57-letni pacjent został uratowany przez lekarzy z kliniki w Maryland. Dokonano tam udanego przeszczepu serca od genetycznie zmodyfikowanej świni. Jak relacjonują medycy, była to ostatnia szansa na uratowanie mu życia.
Pierwszy raz na świecie, lekarze przeszczepili pacjentowi serce pochodzące od genetycznie zmodyfikowanej świni. Choć jest za wcześnie, aby stwierdzić, czy operacja zadziała, to z pewnością, jest to kolejny krok w stronę nowoczesnej medycyny.
- Przeprowadzona operacja pokazała, że zwierzęce serce może nadal funkcjonować w człowieku bez natychmiastowego odrzucenia - powiedzieli medycy.
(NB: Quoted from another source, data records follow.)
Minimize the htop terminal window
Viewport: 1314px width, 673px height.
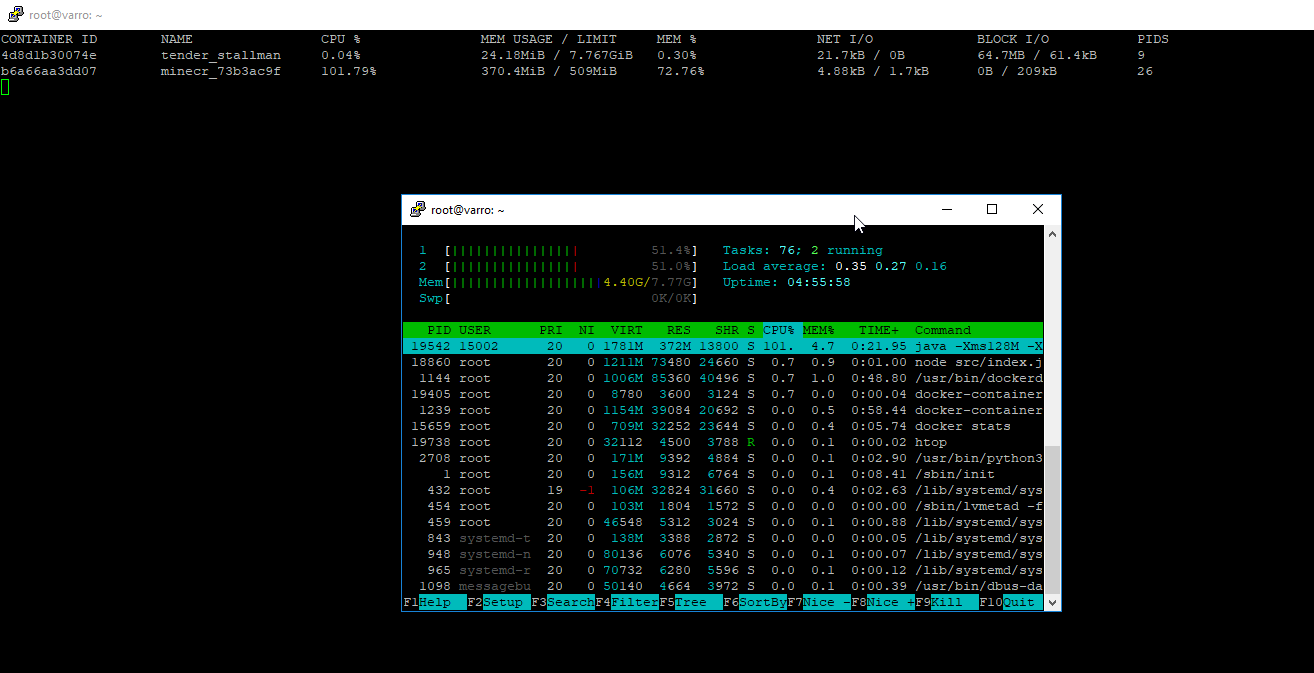(x=946, y=210)
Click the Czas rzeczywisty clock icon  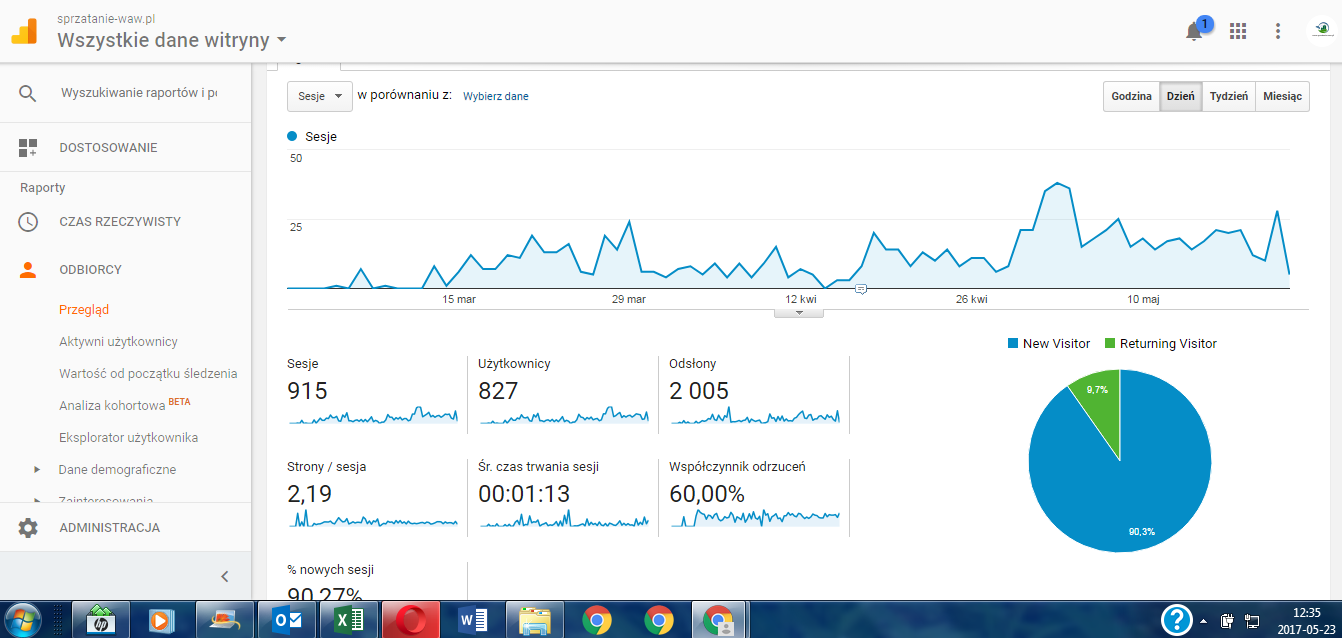point(28,222)
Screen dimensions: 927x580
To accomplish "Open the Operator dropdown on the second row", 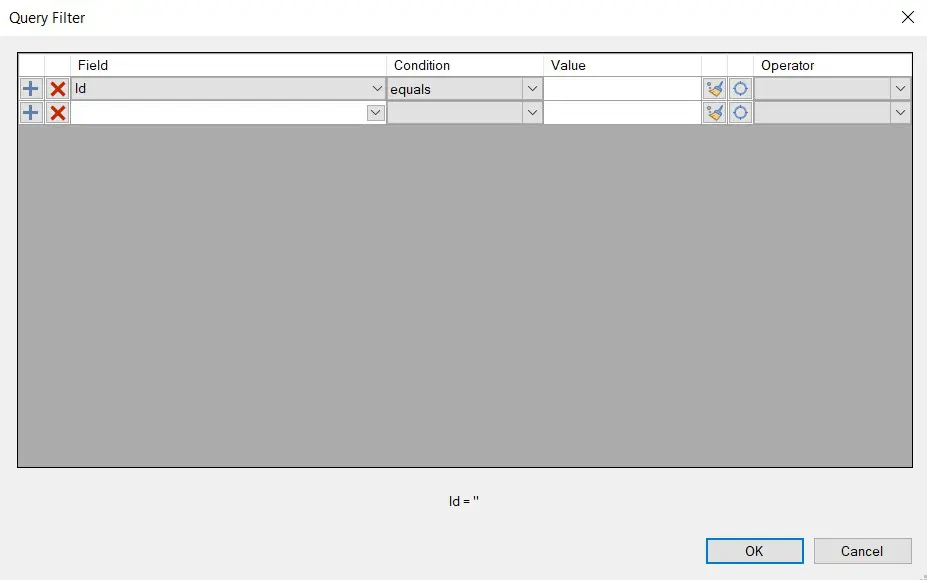I will point(899,113).
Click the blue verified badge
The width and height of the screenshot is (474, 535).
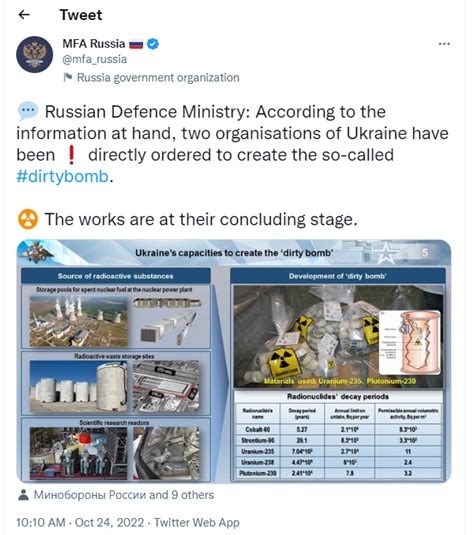[153, 44]
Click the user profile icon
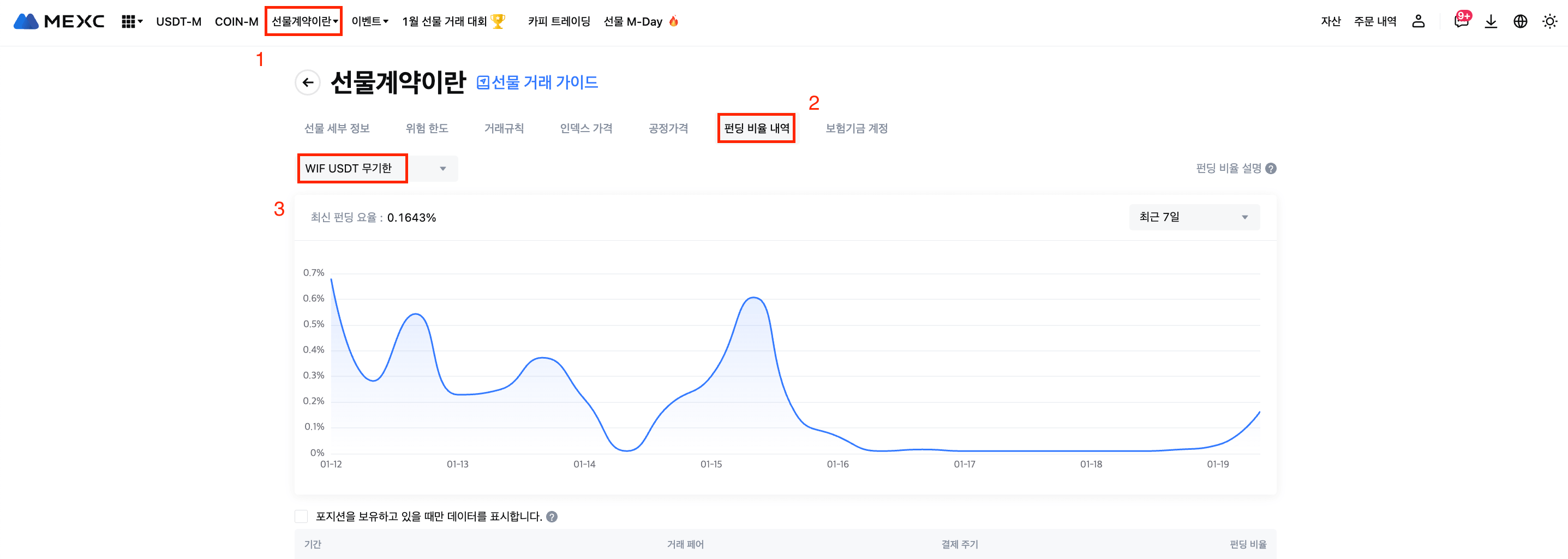The width and height of the screenshot is (1568, 559). (x=1417, y=21)
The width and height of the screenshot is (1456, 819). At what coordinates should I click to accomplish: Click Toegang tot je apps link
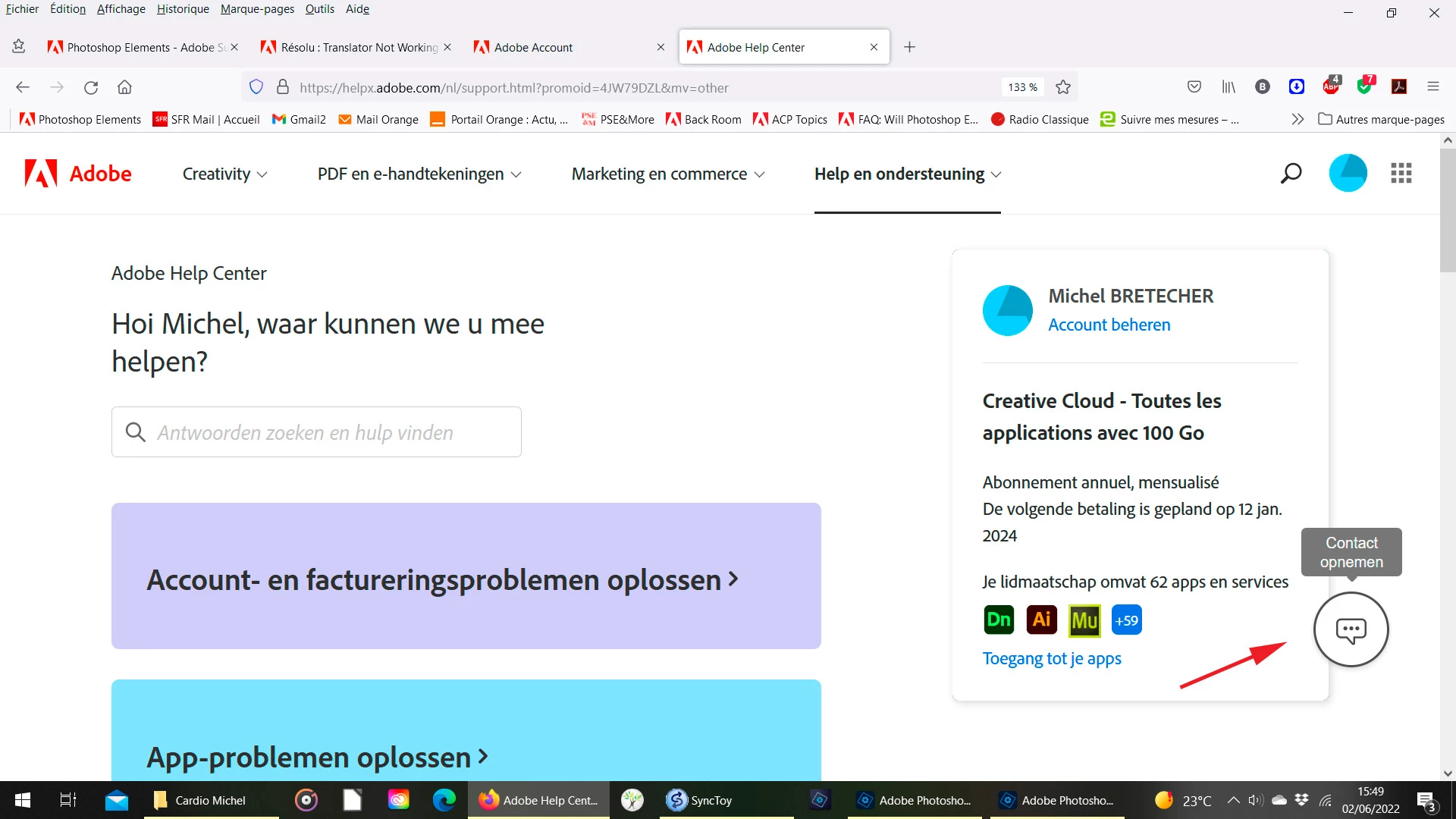1051,658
David Bennett nie został wcześniej zakwalifikowany do przeszczepu ludzkiego serca. Teraz jest wciąż podłączony do sztucznego płuco-serca, którego wspomaga jego nowy organ.
- Myślę, że można to scharakteryzować jako przełomowe wydarzenie – powiedział o przeszczepie w Maryland dr David Klassen, dyrektor medyczny UNOS.
Ostatnia szansa
- Albo śmierć, albo ten przeszczep. Chcę żyć - powiedział mieszkaniec Maryland w przeddzień pionierskiej operacji.
- Ojciec nie miał innego wyjścia - dodał jego syn The Associated Press.
Lekarze ze szpitala uniwersyteckiego w Maryland powiedzieli, że 57-letni David Bennett czuje się dobrze trzy dni po wysoce eksperymentalnej operacji.
Natomiast najbliższe tygodnie będą miały decydujące znaczenie, ponieważ Bennett dochodzi do siebie po operacji, a lekarze uważnie monitorują stan jego serca.
Nowe rozwiązania
Niedobór narządów oddawanych do przeszczepu sprawia, że medycy poszukują coraz bardziej innowacyjnych metod.
- Jeśli to zadziała, będzie nieskończona podaż tych narządów dla cierpiących pacjentów – powiedział dr Muhammad Mohiuddin, dyrektor naukowy programu przeszczepu zwierząt na człowieka na Uniwersytecie Maryland.
Jednak wcześniejsze próby takich przeszczepów zakończyły się niepowodzeniem, głównie dlatego, że ciała pacjentów szybko odrzuciły narząd zwierzęcy. Naukowcy przypominają, że w roku 1984 Baby Fae, umierające niemowlę, żyło przez 21 dni z sercem pawiana.